12:25 PM, Sep 26, 2011
Stank
Yesterday, besides working, I undertook the most revolting experience I have had to endure since I would say, 1995, when I worked at Ben Schwartz Food Mart back in Peoria.
Last week, I was in my friend Nick's car, on the way back from Lawrence. We had just watched the season premiere of
Parks and Recreation, and a good time was had by all in attendance. I got a series of texts from my roommate about how the keg was pouring 90% head. The keg is from my favorite possession: my kegerator.
Anyway, I promised my roommate that I would look into it when I got home, and put it out my mind. I checked it out the next morning, and in my various times in and out of the fridge to check pressure gauges and stuff, I noticed that the top of the main fridge door was wet. I opened the freezer and it wasn't even slightly cool inside. I looked down at the wall and saw that the kegerator was unplugged. Because of the appendage we use to regulate the temperature inside, the unit will very easily become unplugged.
I explained to my roommate that it was because the beer had warmed up that it was pouring mostly head. I plugged it back in, and the compressor kicked on immediately. Upset by the loss of a fair quantity of meat and seafood that had completely thawed, we disposed of a couple of items from the freezer and went about our business.
By Friday evening, a tinge started to manifest in the air. I didn't notice it, but my roommate wore a disgusted look on his face from it. I assumed then, that it was me, and sheepishly went to take a shower. By saturday however, it was an outright stench throughout the common area of the whole apartment. Walking in the front door was a wall of stench. It took us at least a day to figure out what was going on. We turned the place upside-down trying to place the odor. My roommate was certain that some sewer gas had belched up through the kitchen sink, so he filled the sink with water. But over the next day, the stench only got worse. The closest thing I can think of to compare it to would be like the pen of unhealthy livestock. But even that doesn't do it justice.

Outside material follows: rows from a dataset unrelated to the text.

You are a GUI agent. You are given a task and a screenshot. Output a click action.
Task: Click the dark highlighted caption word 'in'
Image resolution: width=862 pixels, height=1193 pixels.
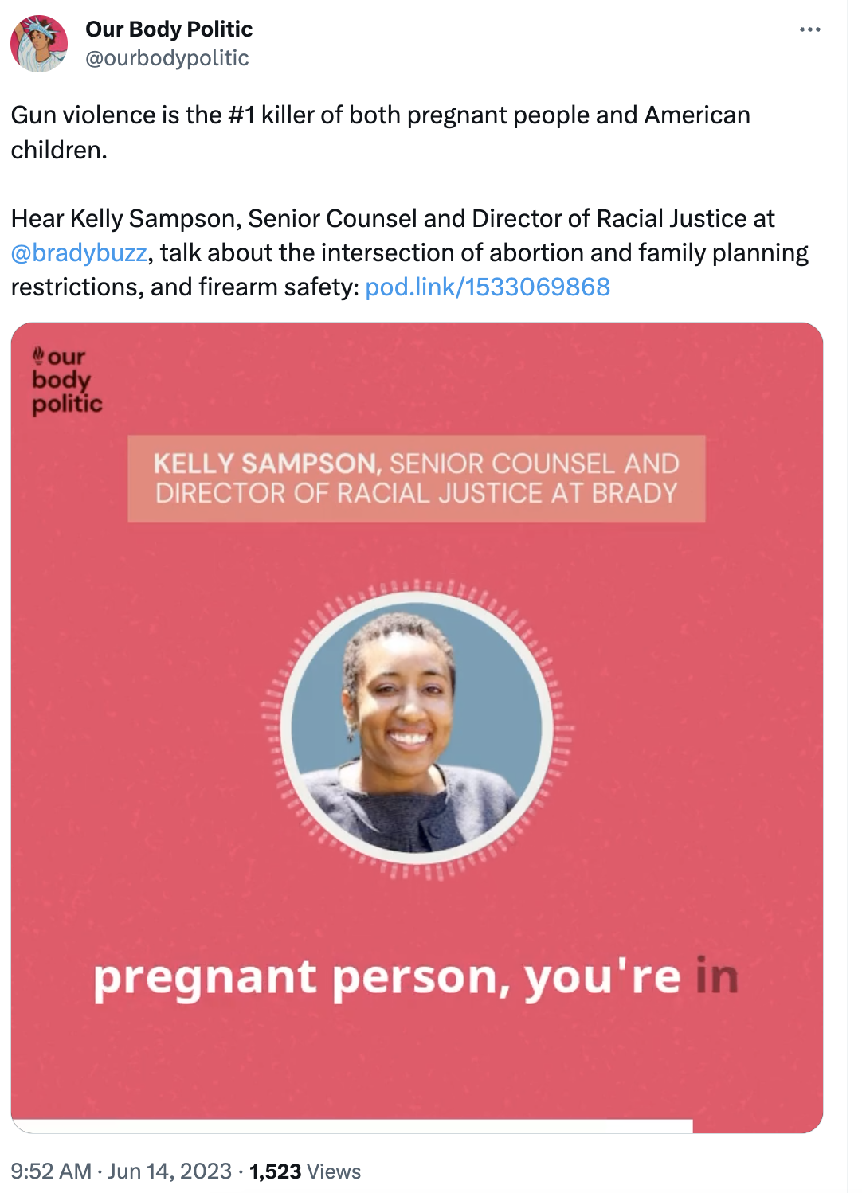[x=717, y=977]
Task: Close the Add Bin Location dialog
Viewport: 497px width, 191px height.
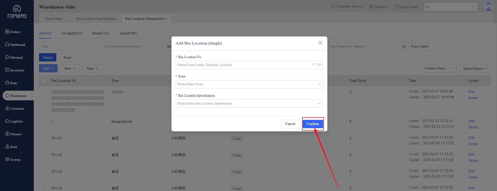Action: tap(320, 43)
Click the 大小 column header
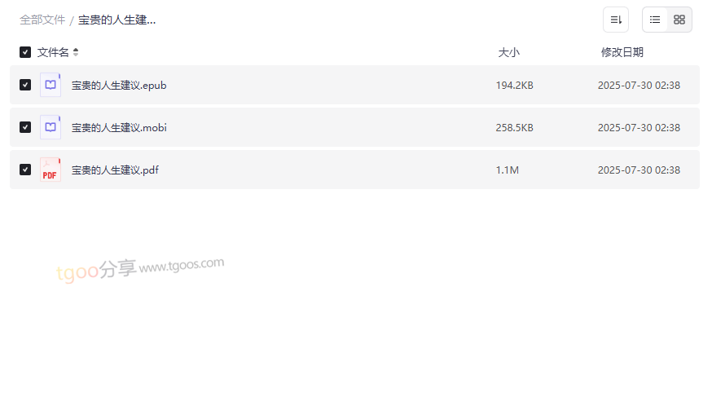Viewport: 712px width, 419px height. click(x=508, y=52)
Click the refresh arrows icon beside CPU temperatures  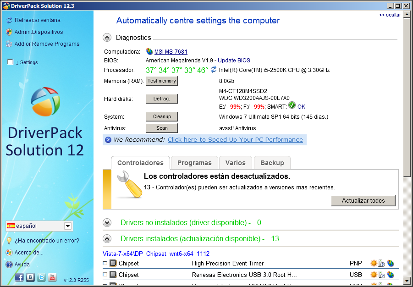pyautogui.click(x=214, y=70)
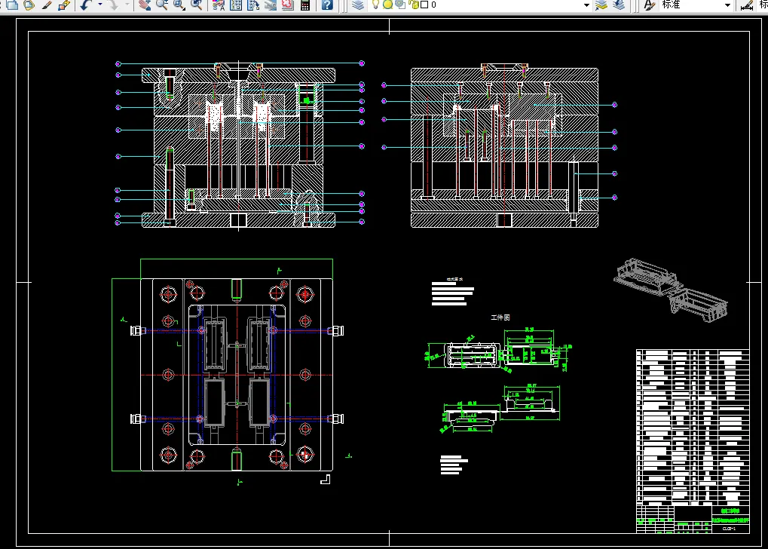Screen dimensions: 768x549
Task: Expand the undo history dropdown arrow
Action: tap(99, 5)
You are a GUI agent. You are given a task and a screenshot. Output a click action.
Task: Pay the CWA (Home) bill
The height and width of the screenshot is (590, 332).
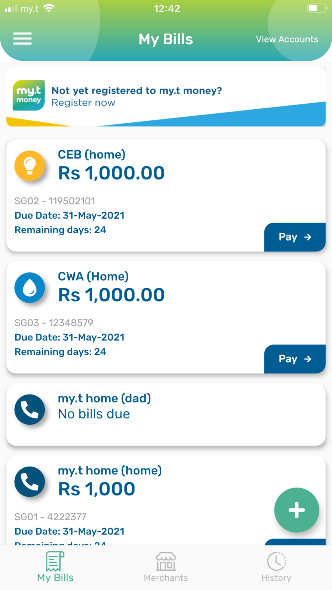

But I was sitting at my desk yesterday, and it occurred to me that the stench appeared at about the same time as the kegerator caper, and I decided that the two events couldn't have been coincidental. We zeroed in on the kegerator and found that the smell's intensity had a zero added to its arbitrary measurement of revulsion, when we were close to the kegerator.
So we performed surgery on the kegerator, convinced that somewhere inside it there was a foul reservoir of thawed meat and seafood leavings that had to be cleaned out. In our exploratory surgery, we discovered the path of the drainage was actually determined by design. the natural slope of the floor of the freezer led back to a catch that fed into a pipe that went down. We followed that down to the bottom-rear of the unit, and there, sure enough, perhaps two quarts of the most vile liquid I have ever seen or smelled had accumulated.
I unplugged the fridge, propped the freezer door open, and we stuck a couple plates of baking soda into the freezer. We left for a while, and when I returned, I pulled the fridge away from the wall in such a way that the pan was as exposed as possible, and tried to think of a way to tackle it. It was attached to the compressor, so the only way to pull it out would have been to detach the compressor's housing and unwire it, and I wasn't about to do that. Between the lip of the pan and the heat-dissipating grated structure of the refrigerator's rear was perhaps an inch of clearance into which I could insert something to extract the reeking poisonous liquid.
So, the most effective method I found was to take a large spoon and bail the pan out a tablespoon at a time, over the course of about an hour, enduring the mortally toxic odor all the while. Three times I had to break away to breathe out my nausea. After it was done, I put a bunch of baking soda into the pan, and sprayed down the floor with 409. I boiled the spoon for about 40 minutes before putting it in the dishwasher. Maybe some day it can be used again.